Nah, pada saat amanah datang mengapa kita malah menghindar? Atau mengapa malah kita mencari-cari alasan untuk menolak? Ini enggak logis sama sekali. 

Mestinya sebagaimana pengemban dakwah kita justru gembira diberikan amanah dakwah apapun bentuknya asal kita mampu. Dan guru kita yang memberikan amanah pastinya sudah mengukur kemampuan kita. 

Sebab mampu atau tidak mestinya diukur oleh yang memberikan amanah bukan oleh kita yang menerima amanah. Jika setiap penerima amanah yang menentukan mampu atau tidaknya maka tidak akan ada manusia di bumi ini yang mampu mengemban amanah. 

Pengemban dakwah yang menolak amanah padahal dia mampu tanpa udzur syar'i bagaikan seorang suami dan ayah yang tak mau bekerja mencari nafkah padahal dia mampu. 

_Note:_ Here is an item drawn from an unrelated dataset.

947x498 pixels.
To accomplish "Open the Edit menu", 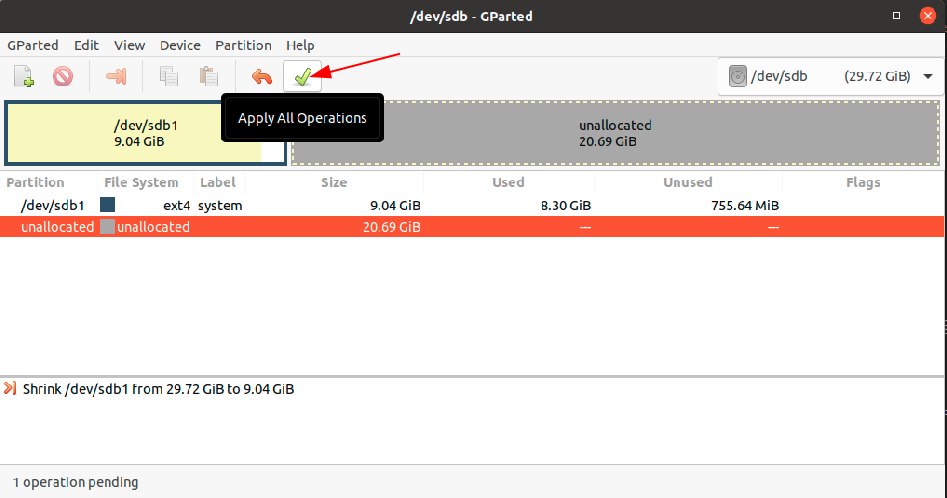I will 86,45.
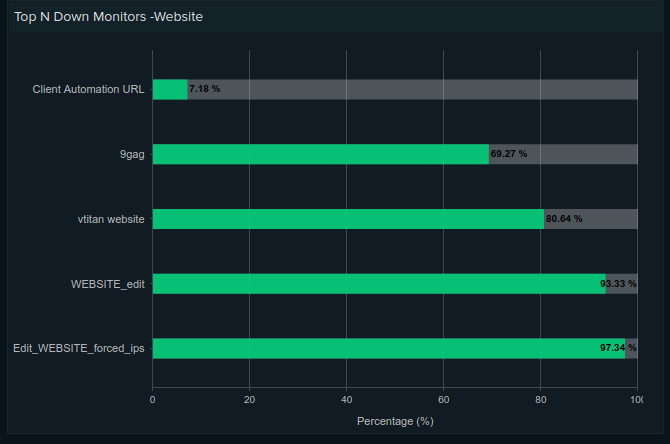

Tentu saja hal ini merupakan sikap yang tidak bertanggung jawab dan melalaikan diri dari kewajiban. Karena mencari nafkah merupakan peran dan kewajiban suami. Jika bukan suami yang bekerja mencari nafkah lalu siapa lagi? Maka kalau bukan kita, pengemban dakwah, yang mengemban amanah dakwah lalu siapa lagi?

Oleh karena itulah maka setiap pengemban dakwah yang sadar posisi dan tugasnya pastinya akan bergembira menyambut setiap amanah. Dan berupaya semaksimal mungkin melaksanakan dengan baik. 

Sebab itulah tupoksi nya sebagai pengemban dakwah. Dia kan sangat bersyukur kepada Allah dengan amanah yang dia emban. Tanpa takut amanah itu akan mengurangi waktu dan tenaganya dari bekerja dan ngurus keluarga sebab semua masih bisa diatur dengan baik. Dan Allah pasti menolong bukan?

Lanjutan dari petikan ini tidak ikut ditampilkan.